▶ _Challenge_:
Could you rewrite the lines below, putting "interface agent" wherever "GUI agent" appears and leaving everything else unchanged?

▶ _Provided information_:
>>>

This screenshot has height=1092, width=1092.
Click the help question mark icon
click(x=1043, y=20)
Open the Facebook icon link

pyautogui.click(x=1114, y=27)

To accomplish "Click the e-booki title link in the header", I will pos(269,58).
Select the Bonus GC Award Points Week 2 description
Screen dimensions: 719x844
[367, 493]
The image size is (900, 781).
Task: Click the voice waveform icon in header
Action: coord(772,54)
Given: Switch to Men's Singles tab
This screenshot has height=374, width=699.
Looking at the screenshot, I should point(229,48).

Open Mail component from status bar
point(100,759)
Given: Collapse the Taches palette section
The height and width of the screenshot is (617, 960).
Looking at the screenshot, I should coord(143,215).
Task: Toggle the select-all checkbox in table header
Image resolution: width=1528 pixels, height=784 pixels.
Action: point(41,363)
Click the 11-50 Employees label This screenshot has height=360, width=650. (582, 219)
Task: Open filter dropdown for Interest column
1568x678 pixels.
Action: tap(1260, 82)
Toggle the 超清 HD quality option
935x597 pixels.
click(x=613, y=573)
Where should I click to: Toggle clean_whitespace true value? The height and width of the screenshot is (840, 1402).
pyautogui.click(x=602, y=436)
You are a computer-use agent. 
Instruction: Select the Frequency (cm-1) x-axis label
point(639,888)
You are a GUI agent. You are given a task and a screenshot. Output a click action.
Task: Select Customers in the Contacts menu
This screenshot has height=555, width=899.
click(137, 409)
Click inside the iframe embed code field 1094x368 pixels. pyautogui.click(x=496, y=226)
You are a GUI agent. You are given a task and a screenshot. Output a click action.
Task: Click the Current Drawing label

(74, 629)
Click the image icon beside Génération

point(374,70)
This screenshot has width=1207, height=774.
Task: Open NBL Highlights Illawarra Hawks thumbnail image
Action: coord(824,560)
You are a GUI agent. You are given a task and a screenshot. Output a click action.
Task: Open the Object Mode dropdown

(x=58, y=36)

<<<

▶ _Finished exercise_:
This screenshot has height=1092, width=1092.
Click the help question mark icon
click(x=1043, y=20)
Open the Facebook icon link

pyautogui.click(x=1114, y=27)

To accomplish "Click the e-booki title link in the header", I will pos(269,58).
Select the Bonus GC Award Points Week 2 description
Screen dimensions: 719x844
[367, 493]
The image size is (900, 781).
Task: Click the voice waveform icon in header
Action: coord(772,54)
Given: Switch to Men's Singles tab
This screenshot has height=374, width=699.
Looking at the screenshot, I should point(229,48).

Open Mail component from status bar
point(100,759)
Given: Collapse the Taches palette section
The height and width of the screenshot is (617, 960).
Looking at the screenshot, I should coord(143,215).
Task: Toggle the select-all checkbox in table header
Image resolution: width=1528 pixels, height=784 pixels.
Action: point(41,363)
Click the 11-50 Employees label This screenshot has height=360, width=650. (582, 219)
Task: Open filter dropdown for Interest column
1568x678 pixels.
Action: tap(1260, 82)
Toggle the 超清 HD quality option
935x597 pixels.
click(x=613, y=573)
Where should I click to: Toggle clean_whitespace true value? The height and width of the screenshot is (840, 1402).
pyautogui.click(x=602, y=436)
You are a computer-use agent. 
Instruction: Select the Frequency (cm-1) x-axis label
point(639,888)
You are a interface agent. You are given a task and a screenshot. Output a click action.
Task: Select Customers in the Contacts menu
This screenshot has height=555, width=899.
click(137, 409)
Click inside the iframe embed code field 1094x368 pixels. pyautogui.click(x=496, y=226)
You are a interface agent. You are given a task and a screenshot. Output a click action.
Task: Click the Current Drawing label

(74, 629)
Click the image icon beside Génération

point(374,70)
This screenshot has width=1207, height=774.
Task: Open NBL Highlights Illawarra Hawks thumbnail image
Action: coord(824,560)
You are a interface agent. You are given a task and a screenshot. Output a click action.
Task: Open the Object Mode dropdown

(x=58, y=36)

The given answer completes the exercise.